(Stored items)
= Beginning of Section =

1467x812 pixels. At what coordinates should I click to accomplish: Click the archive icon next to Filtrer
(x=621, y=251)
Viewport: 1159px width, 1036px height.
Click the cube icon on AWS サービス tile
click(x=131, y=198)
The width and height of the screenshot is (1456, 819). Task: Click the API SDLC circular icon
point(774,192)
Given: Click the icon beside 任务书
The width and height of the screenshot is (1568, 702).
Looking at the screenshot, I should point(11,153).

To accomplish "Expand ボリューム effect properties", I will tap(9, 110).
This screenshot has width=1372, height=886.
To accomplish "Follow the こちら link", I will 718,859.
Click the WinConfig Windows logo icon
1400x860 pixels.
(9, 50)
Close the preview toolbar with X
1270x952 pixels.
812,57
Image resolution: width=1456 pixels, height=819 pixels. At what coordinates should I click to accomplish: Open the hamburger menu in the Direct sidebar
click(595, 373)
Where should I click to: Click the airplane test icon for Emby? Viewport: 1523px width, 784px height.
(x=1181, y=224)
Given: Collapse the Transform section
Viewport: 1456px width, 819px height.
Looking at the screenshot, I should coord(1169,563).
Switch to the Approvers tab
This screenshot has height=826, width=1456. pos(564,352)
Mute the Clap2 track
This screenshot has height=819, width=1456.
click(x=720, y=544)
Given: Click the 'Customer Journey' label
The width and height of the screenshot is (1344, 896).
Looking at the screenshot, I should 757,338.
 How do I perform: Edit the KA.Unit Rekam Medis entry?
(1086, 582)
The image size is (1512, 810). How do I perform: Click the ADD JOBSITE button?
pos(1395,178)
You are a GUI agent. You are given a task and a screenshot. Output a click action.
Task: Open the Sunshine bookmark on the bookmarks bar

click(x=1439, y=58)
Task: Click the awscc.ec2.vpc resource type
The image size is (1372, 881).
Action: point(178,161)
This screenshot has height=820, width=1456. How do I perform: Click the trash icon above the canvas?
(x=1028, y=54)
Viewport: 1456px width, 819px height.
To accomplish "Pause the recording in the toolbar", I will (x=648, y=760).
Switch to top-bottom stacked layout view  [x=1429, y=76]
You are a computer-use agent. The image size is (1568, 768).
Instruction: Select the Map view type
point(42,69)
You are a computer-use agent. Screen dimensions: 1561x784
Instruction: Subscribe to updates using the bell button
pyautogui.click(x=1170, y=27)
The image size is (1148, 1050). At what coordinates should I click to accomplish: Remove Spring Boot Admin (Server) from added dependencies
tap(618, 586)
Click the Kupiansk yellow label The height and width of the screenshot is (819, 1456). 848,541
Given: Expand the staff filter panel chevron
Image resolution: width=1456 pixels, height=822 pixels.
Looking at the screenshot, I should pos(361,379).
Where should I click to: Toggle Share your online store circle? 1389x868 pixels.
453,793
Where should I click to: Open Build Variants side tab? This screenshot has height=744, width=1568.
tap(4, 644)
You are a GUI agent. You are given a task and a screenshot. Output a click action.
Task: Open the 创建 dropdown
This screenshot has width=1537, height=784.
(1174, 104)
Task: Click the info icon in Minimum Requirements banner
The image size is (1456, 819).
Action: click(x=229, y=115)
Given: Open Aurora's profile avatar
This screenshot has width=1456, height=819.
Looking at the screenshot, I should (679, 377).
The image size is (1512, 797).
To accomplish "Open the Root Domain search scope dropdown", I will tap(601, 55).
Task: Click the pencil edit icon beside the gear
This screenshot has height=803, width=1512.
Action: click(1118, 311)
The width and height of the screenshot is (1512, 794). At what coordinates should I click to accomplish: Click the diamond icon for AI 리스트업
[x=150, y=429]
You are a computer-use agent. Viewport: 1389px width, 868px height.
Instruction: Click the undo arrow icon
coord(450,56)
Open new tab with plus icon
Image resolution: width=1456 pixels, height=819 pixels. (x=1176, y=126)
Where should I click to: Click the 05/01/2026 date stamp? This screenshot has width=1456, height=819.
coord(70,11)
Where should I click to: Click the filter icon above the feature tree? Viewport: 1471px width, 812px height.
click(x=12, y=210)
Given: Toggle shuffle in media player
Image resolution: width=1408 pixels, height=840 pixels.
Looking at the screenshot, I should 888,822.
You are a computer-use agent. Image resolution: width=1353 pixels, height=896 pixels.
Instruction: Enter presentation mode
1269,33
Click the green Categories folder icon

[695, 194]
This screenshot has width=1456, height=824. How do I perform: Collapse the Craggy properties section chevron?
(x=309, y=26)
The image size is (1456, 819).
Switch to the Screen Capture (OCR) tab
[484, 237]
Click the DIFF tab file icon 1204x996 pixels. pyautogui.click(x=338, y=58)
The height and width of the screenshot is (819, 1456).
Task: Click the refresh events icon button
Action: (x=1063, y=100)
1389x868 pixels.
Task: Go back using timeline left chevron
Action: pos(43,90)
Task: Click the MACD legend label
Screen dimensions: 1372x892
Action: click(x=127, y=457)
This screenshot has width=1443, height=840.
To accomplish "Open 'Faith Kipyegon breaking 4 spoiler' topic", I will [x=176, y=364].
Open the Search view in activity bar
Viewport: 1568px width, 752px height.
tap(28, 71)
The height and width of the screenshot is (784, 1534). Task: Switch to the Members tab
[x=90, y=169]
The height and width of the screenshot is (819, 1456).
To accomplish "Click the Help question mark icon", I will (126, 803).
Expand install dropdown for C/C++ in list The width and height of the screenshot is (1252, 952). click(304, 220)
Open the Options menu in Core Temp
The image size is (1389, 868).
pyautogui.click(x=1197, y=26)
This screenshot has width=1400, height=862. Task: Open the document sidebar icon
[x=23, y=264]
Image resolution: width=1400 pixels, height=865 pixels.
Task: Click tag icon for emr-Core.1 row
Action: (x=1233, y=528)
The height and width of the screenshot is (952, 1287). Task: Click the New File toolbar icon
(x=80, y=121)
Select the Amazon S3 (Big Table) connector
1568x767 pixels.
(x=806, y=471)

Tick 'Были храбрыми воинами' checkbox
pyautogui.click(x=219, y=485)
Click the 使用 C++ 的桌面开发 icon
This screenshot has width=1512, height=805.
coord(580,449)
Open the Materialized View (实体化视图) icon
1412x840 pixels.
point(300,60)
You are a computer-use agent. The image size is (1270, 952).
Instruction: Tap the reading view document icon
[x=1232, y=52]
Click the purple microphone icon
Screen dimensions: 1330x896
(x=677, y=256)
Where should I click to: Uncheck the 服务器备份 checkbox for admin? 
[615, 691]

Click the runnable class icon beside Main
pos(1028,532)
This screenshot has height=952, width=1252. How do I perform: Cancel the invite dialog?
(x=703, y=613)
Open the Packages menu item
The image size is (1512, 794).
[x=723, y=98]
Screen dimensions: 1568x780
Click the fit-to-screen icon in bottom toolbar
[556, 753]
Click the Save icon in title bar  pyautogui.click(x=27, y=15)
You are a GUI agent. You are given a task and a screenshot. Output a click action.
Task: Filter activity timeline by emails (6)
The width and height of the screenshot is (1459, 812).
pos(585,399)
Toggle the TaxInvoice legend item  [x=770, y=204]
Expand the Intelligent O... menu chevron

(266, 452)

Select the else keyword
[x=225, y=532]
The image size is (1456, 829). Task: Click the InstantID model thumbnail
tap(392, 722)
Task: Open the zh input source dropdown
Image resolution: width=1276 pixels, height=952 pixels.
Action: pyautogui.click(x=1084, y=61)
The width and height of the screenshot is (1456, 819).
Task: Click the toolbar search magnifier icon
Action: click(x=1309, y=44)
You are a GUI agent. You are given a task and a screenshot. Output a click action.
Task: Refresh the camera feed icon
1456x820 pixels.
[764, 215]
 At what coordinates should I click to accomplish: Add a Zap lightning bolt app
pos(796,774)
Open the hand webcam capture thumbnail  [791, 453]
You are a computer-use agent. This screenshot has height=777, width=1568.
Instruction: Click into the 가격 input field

= End of Section =

What the task requires:
Each line in the data that holds the string "activity" should be found and copied.

Your response:
Open the Search view in activity bar
Task: Filter activity timeline by emails (6)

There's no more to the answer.